### Page
Published
on Black Agenda Report (http://www.blackagendareport.com)
Home > Blogs > Bruce A. Dixon's blog >
Plundering the Panthers, Manipulating the Movement: Re-Branding the Black
Panther Party
By Bruce
A. Dixon
Created 12/02/2009
- 02:55
Every
movement has its symbols and icons. But when these are separated from
their context and content they are nothing but brands, to be employed for
whatever commercial or political purpose anyone has in mind, even purposes
opposite those of the movement which gave birth to them.
Plundering the Panthers, Manipulating the Movement: Re-Branding
the Black Panther Party
by BAR
managing editor Bruce A. Dixon
Founded in
1966 and dissolved a little more than a decade later, the Black Panther Party
is history. A few thousand of its graying participants in what we always called
“the Party” are still very much alive. Most of us still look for and find ways
to contribute to the struggle for human liberation. But the sixties are a long
way off. 1969 is as far distant from us today as the world of the Great
Depression was from our youth. 1969 is a full quarter of the way back to the Emancipation
Proclamation.
While the
Black Panther Party is long dead, its symbols, slogans and icons, like those of
the broader Freedom Movement live on as ripe targets for commercial, historical
and political manipulation. The manipulators have grown incomparably more
sophisticated since the sixties. The practitioners of modern marketing are able
to separate the slogans, the symbols, the iconography of yesterday's movement
movement for change from their historic context and wave them in front of
audience to evoke the feeling, the smell, the memories of a previous
generation's struggle for freedom. Even the memories are usually imaginary
ones, since not much of the audience has any direct experience of the social
and political atmosphere out of which the symbols, the language and the icons
arose.
######
### Data extract
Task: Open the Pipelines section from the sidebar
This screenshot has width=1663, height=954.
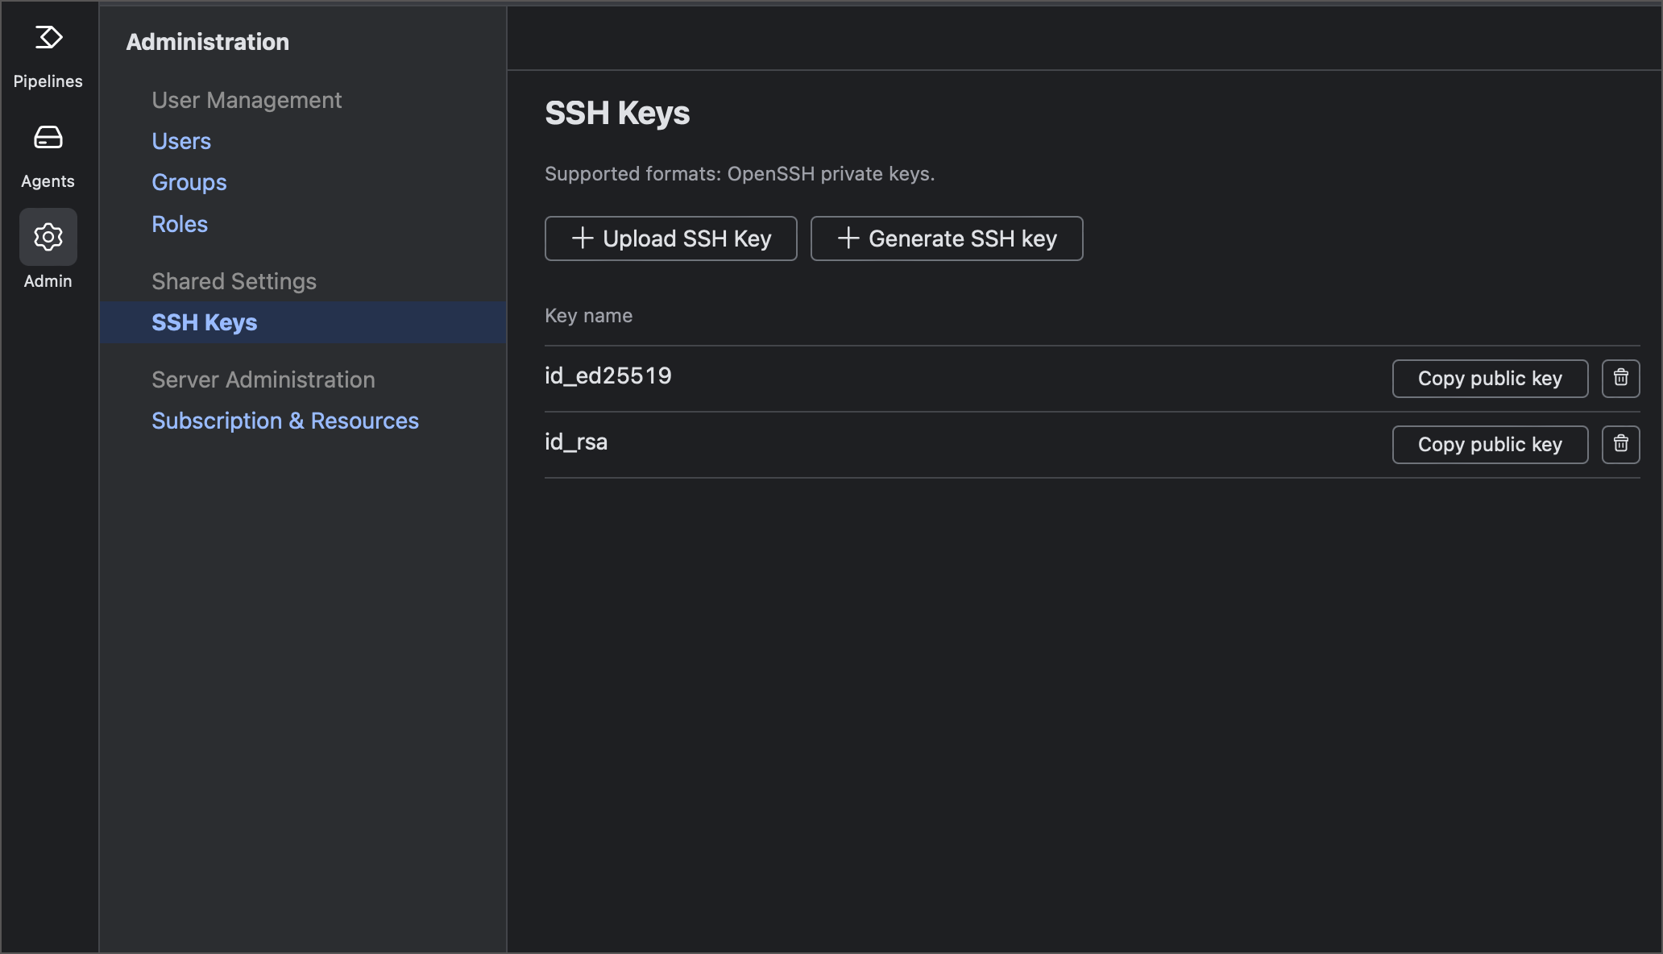Action: tap(48, 52)
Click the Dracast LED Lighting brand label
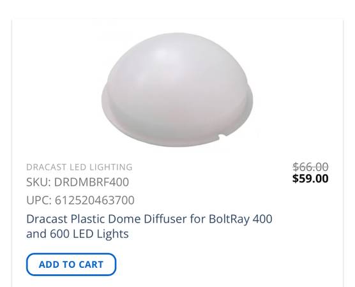This screenshot has width=355, height=287. (79, 167)
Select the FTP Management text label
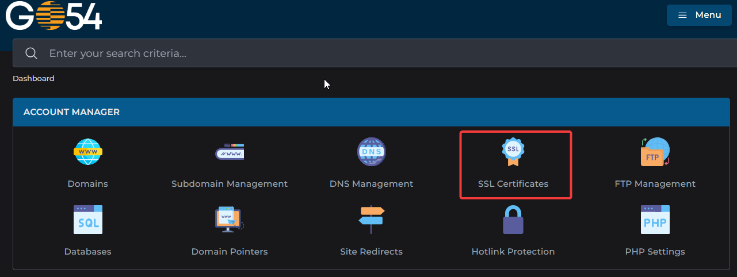Screen dimensions: 737x277 [655, 184]
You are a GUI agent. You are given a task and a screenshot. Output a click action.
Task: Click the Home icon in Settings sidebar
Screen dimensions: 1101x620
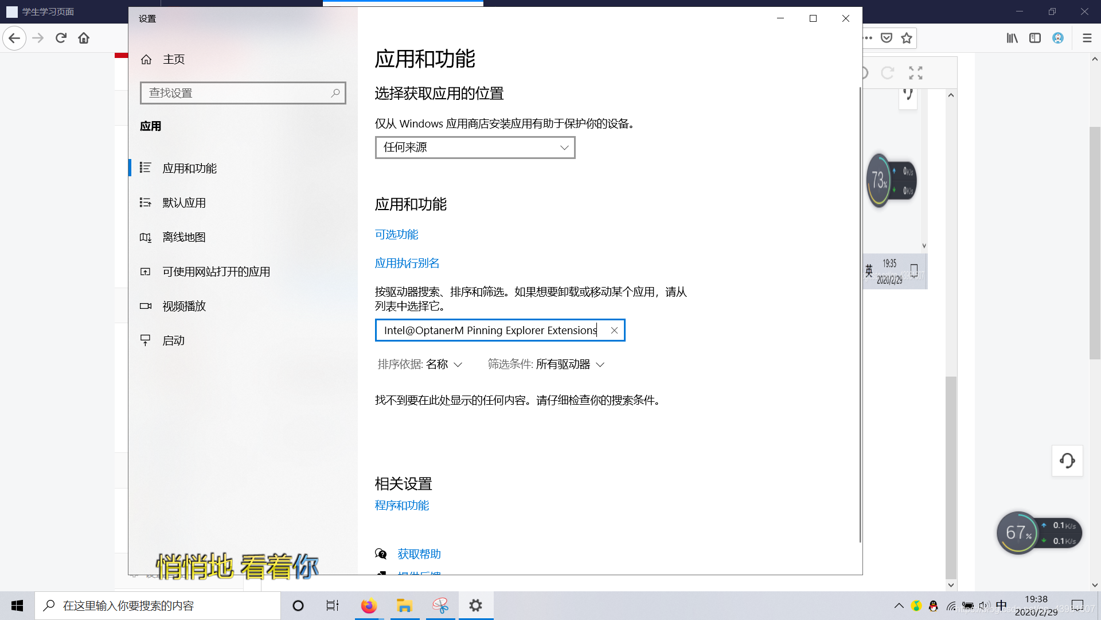[146, 59]
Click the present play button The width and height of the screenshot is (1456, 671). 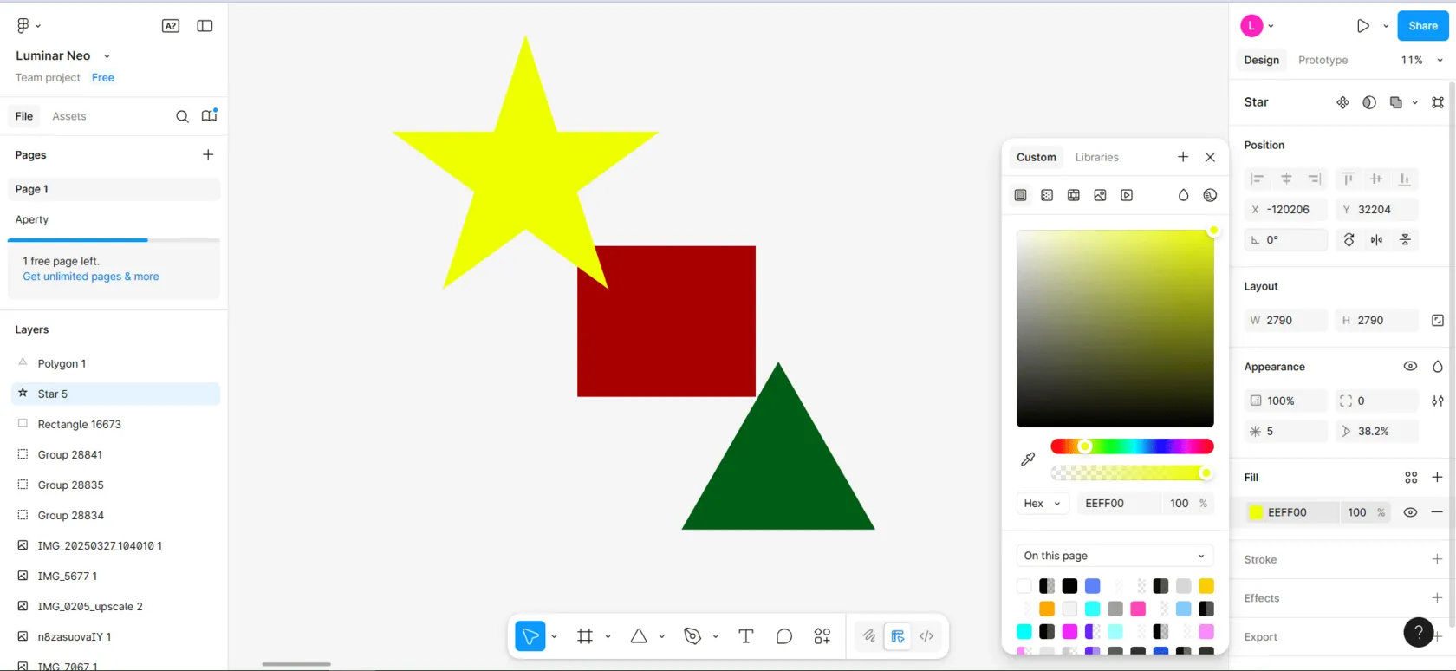pyautogui.click(x=1362, y=26)
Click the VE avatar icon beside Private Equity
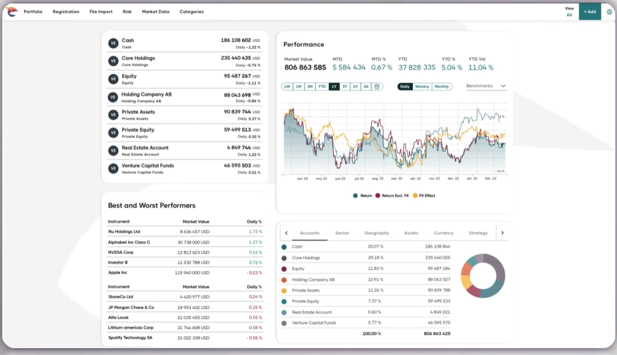Screen dimensions: 617x355 coord(113,133)
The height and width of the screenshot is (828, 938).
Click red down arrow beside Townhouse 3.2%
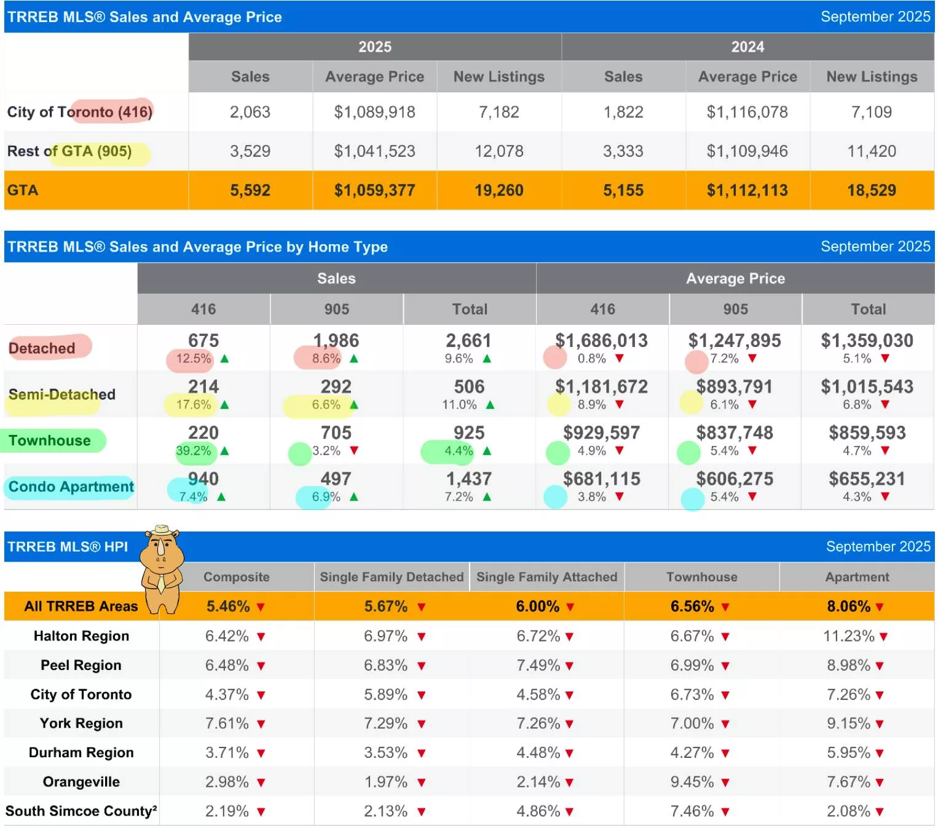[354, 451]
######
- Directives
A - From the post on re-branding the Black Panther Party, set down the passage starting at "Home > Blogs" and ending at "birth to them.".
B - Answer these from the post on re-branding the Black Panther Party:
(i) In what year was the Black Panther Party founded?
(ii) What name does the author say participants always used for the Black Panther Party?
(iii) According to the author, 1969 is a full quarter of the way back to what?

- Answers provided
A -
Home > Blogs > Bruce A. Dixon's blog >
Plundering the Panthers, Manipulating the Movement: Re-Branding the Black
Panther Party
By Bruce
A. Dixon
Created 12/02/2009
- 02:55
Every
movement has its symbols and icons. But when these are separated from
their context and content they are nothing but brands, to be employed for
whatever commercial or political purpose anyone has in mind, even purposes
opposite those of the movement which gave birth to them.

B -
(i) 1966
(ii) "the Party"
(iii) The Emancipation Proclamation